◆ Text extract:
────────
Source File: http://www.yale.edu/sustainablefood/about_mission.html


Our Mission
Every day, food offers us the opportunity to engage with the world around us. By gathering people around shared food, shared work, and shared inquiry, the Yale Sustainable Food Project fosters a culture that draws meaning and pleasure from the connections among people, land, and food.

The Sustainable Food Project directs a sustainable dining program at Yale, manages an organic farm on campus, and runs diverse programs that support exploration and academic inquiry related to food and agriculture.

The world’s most pressing questions regarding health, culture, the environment, education, and the global economy cannot be adequately addressed without considering the food we eat and the way we produce it. By creating opportunities for students to experience food, agriculture, and sustainability as integral parts of their education and everyday life, the Sustainable Food Project ensures that Yale graduates have the capacity to effect meaningful change as individuals and as leaders in their communities, their homes, and their life’s work.

The Food
Since 2002, the Sustainable Food Project and Yale University Dining Services have collaborated to change the culture of food at Yale. We started with the premise that our food choices have an ethical and ecological impact, and that the best tasting food is local, seasonal, and sustainable. Our buying practices aim to nourish the well-being of those eating and working at Yale, contribute to the vitality of agricultural communities, and protect the long-term health of the environment. Our choices about food are integral to the University’s goals of becoming a sustainable institution.

Today, sustainable food is flourishing at Yale. The dining halls have long been the center of a vital residential college life, and students have made it evident that sustainable food adds to the richness of their college experience. Each college now serves the same sustainable food: ; a fully sustainable meal at Sunday brunches, Thursday lunches, and Wednesday and Thursday dinners; a sustainable entrée and side at every lunch and dinner; organic milk, coffee, yogurt, tea, bananas, granola, and tomato sauce at every meal. We aim for each of the 1.8 million meals Yale’s dining halls serve each year to feature entirely local, seasonal, and sustainable food. We think this will result in the best food ever shared at Yale; food that can be eaten with full, honest pleasure.
────────
◆ Information provided:
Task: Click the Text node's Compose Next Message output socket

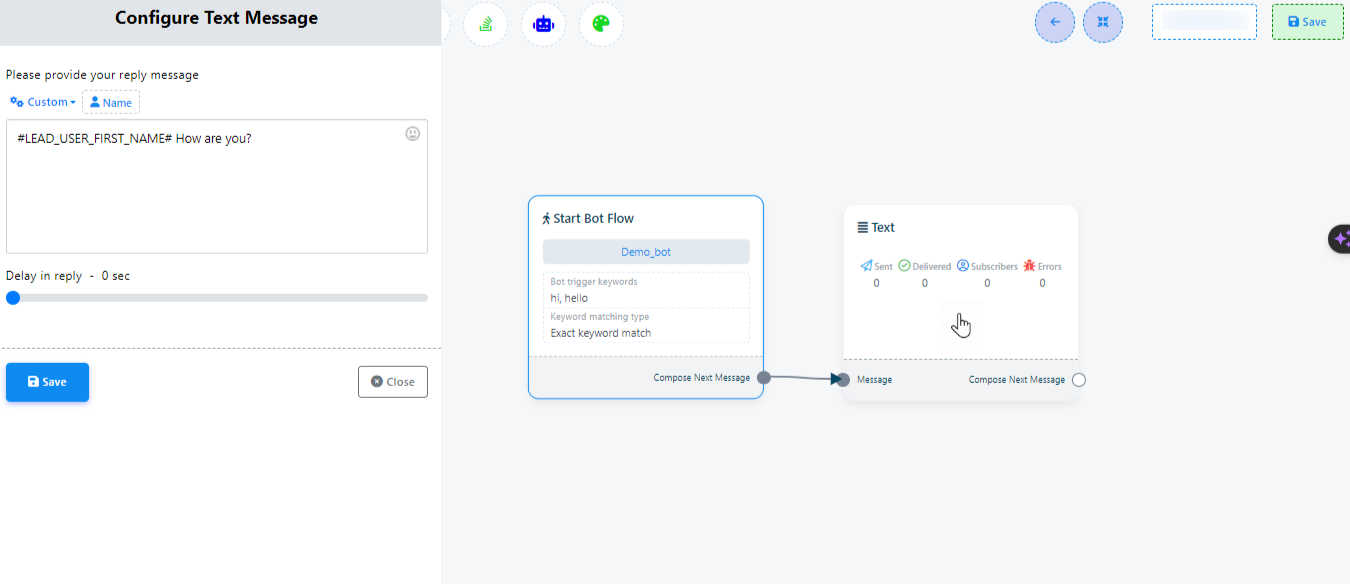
────────
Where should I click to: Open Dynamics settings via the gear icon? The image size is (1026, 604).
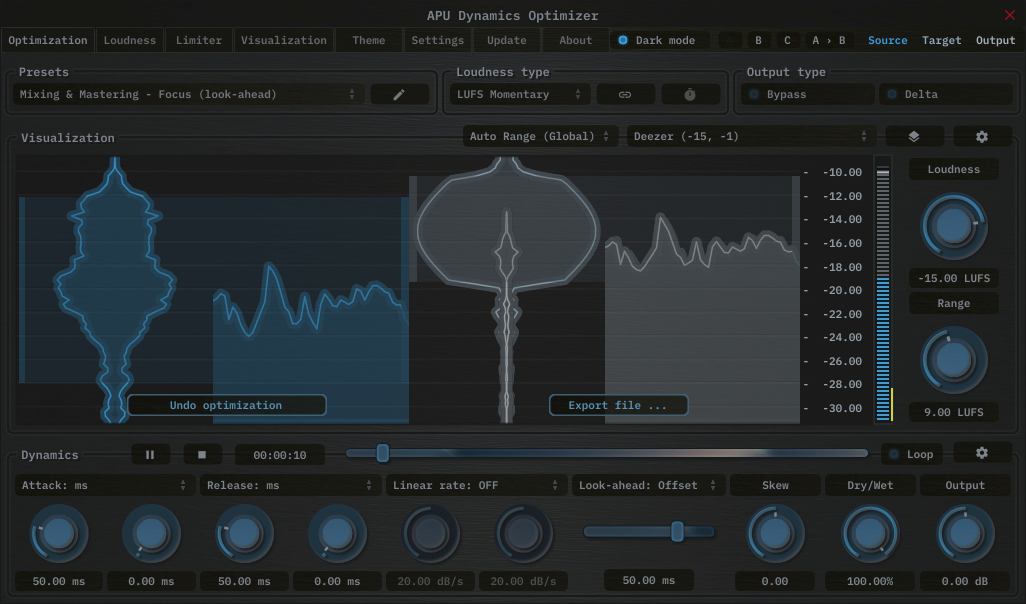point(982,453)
────────
◆ Given problem: According to the mission statement, how many meals do Yale's dining halls serve each year? Rely only on the mission statement, not on the entries.

◆ Result for this exercise: 1.8 million meals.